Can you repeat every one of the records below, changing "webpages" to "web pages" and leaving all else unchanged?

====== Task input ======

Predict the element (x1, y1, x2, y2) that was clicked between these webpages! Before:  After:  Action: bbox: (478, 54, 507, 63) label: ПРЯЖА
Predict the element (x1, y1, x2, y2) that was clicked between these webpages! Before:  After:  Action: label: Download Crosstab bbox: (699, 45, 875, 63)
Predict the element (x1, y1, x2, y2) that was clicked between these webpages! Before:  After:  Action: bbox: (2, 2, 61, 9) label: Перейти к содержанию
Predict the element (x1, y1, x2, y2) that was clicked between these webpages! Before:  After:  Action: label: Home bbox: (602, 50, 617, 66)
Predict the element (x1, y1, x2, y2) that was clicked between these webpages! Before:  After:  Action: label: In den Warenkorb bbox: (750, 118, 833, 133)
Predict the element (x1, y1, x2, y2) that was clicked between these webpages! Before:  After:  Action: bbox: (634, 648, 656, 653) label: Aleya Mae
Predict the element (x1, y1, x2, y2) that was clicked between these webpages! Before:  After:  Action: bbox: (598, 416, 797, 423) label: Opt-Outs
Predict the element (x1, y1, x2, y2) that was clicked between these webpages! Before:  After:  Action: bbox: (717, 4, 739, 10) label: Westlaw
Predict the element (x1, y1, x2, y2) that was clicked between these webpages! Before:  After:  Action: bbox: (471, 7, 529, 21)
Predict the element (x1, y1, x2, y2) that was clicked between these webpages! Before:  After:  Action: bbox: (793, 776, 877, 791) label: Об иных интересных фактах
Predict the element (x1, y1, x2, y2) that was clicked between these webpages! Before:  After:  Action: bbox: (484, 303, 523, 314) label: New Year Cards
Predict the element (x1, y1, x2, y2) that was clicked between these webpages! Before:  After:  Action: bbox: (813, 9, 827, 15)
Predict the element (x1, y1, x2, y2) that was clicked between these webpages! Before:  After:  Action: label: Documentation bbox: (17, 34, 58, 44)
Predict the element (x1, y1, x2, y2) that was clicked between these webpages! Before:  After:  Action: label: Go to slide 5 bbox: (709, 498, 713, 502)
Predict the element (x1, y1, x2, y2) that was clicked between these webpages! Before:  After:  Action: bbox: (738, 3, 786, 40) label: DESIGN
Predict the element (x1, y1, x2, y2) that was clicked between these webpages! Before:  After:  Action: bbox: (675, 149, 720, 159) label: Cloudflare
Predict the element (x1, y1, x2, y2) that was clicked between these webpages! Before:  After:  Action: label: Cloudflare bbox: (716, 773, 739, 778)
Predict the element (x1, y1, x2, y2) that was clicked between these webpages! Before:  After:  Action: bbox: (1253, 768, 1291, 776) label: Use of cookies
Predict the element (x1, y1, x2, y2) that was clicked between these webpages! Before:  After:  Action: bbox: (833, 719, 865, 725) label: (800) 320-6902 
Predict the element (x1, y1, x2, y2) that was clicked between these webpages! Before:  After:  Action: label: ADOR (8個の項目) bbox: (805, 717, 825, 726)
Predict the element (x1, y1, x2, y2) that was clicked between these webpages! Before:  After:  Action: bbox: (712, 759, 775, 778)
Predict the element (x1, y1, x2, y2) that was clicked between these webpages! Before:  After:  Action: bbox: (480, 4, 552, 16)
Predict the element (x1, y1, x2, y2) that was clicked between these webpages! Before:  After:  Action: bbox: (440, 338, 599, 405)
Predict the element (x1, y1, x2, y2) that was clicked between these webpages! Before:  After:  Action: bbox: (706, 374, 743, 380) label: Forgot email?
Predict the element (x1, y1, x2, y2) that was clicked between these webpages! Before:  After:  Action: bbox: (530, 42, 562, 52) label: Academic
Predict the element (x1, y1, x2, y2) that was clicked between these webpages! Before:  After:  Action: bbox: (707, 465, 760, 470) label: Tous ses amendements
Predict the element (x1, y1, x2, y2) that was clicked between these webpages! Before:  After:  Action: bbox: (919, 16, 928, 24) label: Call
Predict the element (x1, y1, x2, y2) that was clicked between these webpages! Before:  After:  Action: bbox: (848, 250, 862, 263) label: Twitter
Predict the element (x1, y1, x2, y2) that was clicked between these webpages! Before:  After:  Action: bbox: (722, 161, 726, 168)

======

Exercise solution:
Predict the element (x1, y1, x2, y2) that was clicked between these web pages! Before:  After:  Action: bbox: (478, 54, 507, 63) label: ПРЯЖА
Predict the element (x1, y1, x2, y2) that was clicked between these web pages! Before:  After:  Action: label: Download Crosstab bbox: (699, 45, 875, 63)
Predict the element (x1, y1, x2, y2) that was clicked between these web pages! Before:  After:  Action: bbox: (2, 2, 61, 9) label: Перейти к содержанию
Predict the element (x1, y1, x2, y2) that was clicked between these web pages! Before:  After:  Action: label: Home bbox: (602, 50, 617, 66)
Predict the element (x1, y1, x2, y2) that was clicked between these web pages! Before:  After:  Action: label: In den Warenkorb bbox: (750, 118, 833, 133)
Predict the element (x1, y1, x2, y2) that was clicked between these web pages! Before:  After:  Action: bbox: (634, 648, 656, 653) label: Aleya Mae
Predict the element (x1, y1, x2, y2) that was clicked between these web pages! Before:  After:  Action: bbox: (598, 416, 797, 423) label: Opt-Outs
Predict the element (x1, y1, x2, y2) that was clicked between these web pages! Before:  After:  Action: bbox: (717, 4, 739, 10) label: Westlaw
Predict the element (x1, y1, x2, y2) that was clicked between these web pages! Before:  After:  Action: bbox: (471, 7, 529, 21)
Predict the element (x1, y1, x2, y2) that was clicked between these web pages! Before:  After:  Action: bbox: (793, 776, 877, 791) label: Об иных интересных фактах
Predict the element (x1, y1, x2, y2) that was clicked between these web pages! Before:  After:  Action: bbox: (484, 303, 523, 314) label: New Year Cards
Predict the element (x1, y1, x2, y2) that was clicked between these web pages! Before:  After:  Action: bbox: (813, 9, 827, 15)
Predict the element (x1, y1, x2, y2) that was clicked between these web pages! Before:  After:  Action: label: Documentation bbox: (17, 34, 58, 44)
Predict the element (x1, y1, x2, y2) that was clicked between these web pages! Before:  After:  Action: label: Go to slide 5 bbox: (709, 498, 713, 502)
Predict the element (x1, y1, x2, y2) that was clicked between these web pages! Before:  After:  Action: bbox: (738, 3, 786, 40) label: DESIGN
Predict the element (x1, y1, x2, y2) that was clicked between these web pages! Before:  After:  Action: bbox: (675, 149, 720, 159) label: Cloudflare
Predict the element (x1, y1, x2, y2) that was clicked between these web pages! Before:  After:  Action: label: Cloudflare bbox: (716, 773, 739, 778)
Predict the element (x1, y1, x2, y2) that was clicked between these web pages! Before:  After:  Action: bbox: (1253, 768, 1291, 776) label: Use of cookies
Predict the element (x1, y1, x2, y2) that was clicked between these web pages! Before:  After:  Action: bbox: (833, 719, 865, 725) label: (800) 320-6902 
Predict the element (x1, y1, x2, y2) that was clicked between these web pages! Before:  After:  Action: label: ADOR (8個の項目) bbox: (805, 717, 825, 726)
Predict the element (x1, y1, x2, y2) that was clicked between these web pages! Before:  After:  Action: bbox: (712, 759, 775, 778)
Predict the element (x1, y1, x2, y2) that was clicked between these web pages! Before:  After:  Action: bbox: (480, 4, 552, 16)
Predict the element (x1, y1, x2, y2) that was clicked between these web pages! Before:  After:  Action: bbox: (440, 338, 599, 405)
Predict the element (x1, y1, x2, y2) that was clicked between these web pages! Before:  After:  Action: bbox: (706, 374, 743, 380) label: Forgot email?
Predict the element (x1, y1, x2, y2) that was clicked between these web pages! Before:  After:  Action: bbox: (530, 42, 562, 52) label: Academic
Predict the element (x1, y1, x2, y2) that was clicked between these web pages! Before:  After:  Action: bbox: (707, 465, 760, 470) label: Tous ses amendements
Predict the element (x1, y1, x2, y2) that was clicked between these web pages! Before:  After:  Action: bbox: (919, 16, 928, 24) label: Call
Predict the element (x1, y1, x2, y2) that was clicked between these web pages! Before:  After:  Action: bbox: (848, 250, 862, 263) label: Twitter
Predict the element (x1, y1, x2, y2) that was clicked between these web pages! Before:  After:  Action: bbox: (722, 161, 726, 168)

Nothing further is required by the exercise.